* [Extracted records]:

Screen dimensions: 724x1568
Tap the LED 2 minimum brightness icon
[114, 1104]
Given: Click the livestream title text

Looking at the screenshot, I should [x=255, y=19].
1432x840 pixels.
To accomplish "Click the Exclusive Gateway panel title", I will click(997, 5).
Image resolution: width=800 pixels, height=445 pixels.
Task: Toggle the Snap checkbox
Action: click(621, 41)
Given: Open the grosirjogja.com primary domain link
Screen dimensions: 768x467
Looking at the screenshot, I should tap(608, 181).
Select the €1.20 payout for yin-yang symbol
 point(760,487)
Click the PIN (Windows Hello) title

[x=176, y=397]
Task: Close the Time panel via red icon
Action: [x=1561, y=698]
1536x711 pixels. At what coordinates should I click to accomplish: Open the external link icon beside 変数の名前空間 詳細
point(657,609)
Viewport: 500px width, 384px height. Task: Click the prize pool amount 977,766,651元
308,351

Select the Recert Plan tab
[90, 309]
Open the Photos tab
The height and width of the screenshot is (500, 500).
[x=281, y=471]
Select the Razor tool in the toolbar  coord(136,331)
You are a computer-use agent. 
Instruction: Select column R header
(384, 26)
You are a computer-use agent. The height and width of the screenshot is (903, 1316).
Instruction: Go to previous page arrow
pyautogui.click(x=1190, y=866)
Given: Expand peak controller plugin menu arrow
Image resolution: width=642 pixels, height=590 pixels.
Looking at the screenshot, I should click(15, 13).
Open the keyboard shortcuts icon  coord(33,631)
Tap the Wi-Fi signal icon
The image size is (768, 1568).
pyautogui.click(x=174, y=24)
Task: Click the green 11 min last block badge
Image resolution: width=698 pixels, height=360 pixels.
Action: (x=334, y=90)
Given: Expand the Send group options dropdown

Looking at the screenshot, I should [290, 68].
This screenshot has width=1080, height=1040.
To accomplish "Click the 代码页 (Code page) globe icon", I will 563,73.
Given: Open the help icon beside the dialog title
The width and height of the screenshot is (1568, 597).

* [Exercise instructions]:
Output nothing but the lines from the one containing "Given: Expand peak" through the last line of the data, exactly as they stand.

* [Reply to the exercise]:
Given: Expand peak controller plugin menu arrow
Image resolution: width=642 pixels, height=590 pixels.
Looking at the screenshot, I should click(15, 13).
Open the keyboard shortcuts icon  coord(33,631)
Tap the Wi-Fi signal icon
The image size is (768, 1568).
pyautogui.click(x=174, y=24)
Task: Click the green 11 min last block badge
Image resolution: width=698 pixels, height=360 pixels.
Action: (x=334, y=90)
Given: Expand the Send group options dropdown

Looking at the screenshot, I should [290, 68].
This screenshot has width=1080, height=1040.
To accomplish "Click the 代码页 (Code page) globe icon", I will 563,73.
Given: Open the help icon beside the dialog title
The width and height of the screenshot is (1568, 597).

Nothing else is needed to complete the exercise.